We first examined histone modifications at CpG island-containing gene promoters most targeted by members of the complexes. Using genome-wide promoter arrays and histone H3 to normalize for nucleosome positions, we observed, as expected, marked relative enrichment for the active transcription marks, 3MeK4H3 and AcK16H4, and low amounts of the PcG repressive mark, 3MeK27H3, at the promoter of high expression genes in untreated cells (Figure S5A). After treatment, there is reduction in the active marks 3MeK4H3 and AcK16H4, the later is consistent with the deacetylation activity of SIRT1, and enrichment of the H3K27me3 mark, which can be catalyzed by the PcG component EZH2 (Figure 6A). These global changes are verified by examining patterns at the CpG island-containing promoters of genes, including, MYC, ACTB, SFRP4, MLH1, SFRP5, and TIMP3 (Figure 6B) and by local ChIP studies (Figure S5B).
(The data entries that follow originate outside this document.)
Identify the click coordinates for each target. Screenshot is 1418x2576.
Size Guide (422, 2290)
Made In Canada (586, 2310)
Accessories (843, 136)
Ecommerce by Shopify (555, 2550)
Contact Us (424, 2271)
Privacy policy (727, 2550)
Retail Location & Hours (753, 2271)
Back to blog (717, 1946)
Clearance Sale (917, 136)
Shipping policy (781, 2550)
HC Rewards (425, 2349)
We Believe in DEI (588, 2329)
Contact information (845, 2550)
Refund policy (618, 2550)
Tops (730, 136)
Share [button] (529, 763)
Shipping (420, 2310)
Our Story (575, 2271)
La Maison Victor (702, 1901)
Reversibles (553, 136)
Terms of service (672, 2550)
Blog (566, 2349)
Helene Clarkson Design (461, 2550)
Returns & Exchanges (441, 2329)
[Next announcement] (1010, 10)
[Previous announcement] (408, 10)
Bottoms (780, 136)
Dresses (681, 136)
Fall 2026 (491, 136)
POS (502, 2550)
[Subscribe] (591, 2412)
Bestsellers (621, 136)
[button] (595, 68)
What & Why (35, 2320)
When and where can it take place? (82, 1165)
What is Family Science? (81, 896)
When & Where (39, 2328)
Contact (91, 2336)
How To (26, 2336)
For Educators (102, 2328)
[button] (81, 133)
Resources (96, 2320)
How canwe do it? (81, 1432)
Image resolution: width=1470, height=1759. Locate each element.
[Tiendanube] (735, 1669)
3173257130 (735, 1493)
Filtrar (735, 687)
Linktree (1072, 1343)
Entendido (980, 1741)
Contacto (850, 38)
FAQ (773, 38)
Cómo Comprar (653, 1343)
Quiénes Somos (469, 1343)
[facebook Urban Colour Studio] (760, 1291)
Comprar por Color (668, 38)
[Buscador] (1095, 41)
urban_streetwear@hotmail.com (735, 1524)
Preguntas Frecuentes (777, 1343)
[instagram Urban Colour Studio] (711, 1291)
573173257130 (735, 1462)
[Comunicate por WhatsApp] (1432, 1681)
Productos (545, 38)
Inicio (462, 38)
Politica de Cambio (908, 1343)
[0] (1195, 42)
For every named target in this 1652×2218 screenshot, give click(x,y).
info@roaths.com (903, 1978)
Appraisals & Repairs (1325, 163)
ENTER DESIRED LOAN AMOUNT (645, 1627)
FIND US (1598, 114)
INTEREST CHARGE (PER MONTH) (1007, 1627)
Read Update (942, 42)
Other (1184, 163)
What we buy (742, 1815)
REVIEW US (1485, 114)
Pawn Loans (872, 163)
We see similar changes, although with less magnitude, for high expression non-CpG island genes (Figure S5C left panel). Interestingly, there appears to be a slight gain in 3MeK4H3 and loss of 3MeK27H3 (Figure S5C, right panel) at low expression non-CpG island gene promoters where there is relative decrease in the complex constituents (Figure 5E, right panel).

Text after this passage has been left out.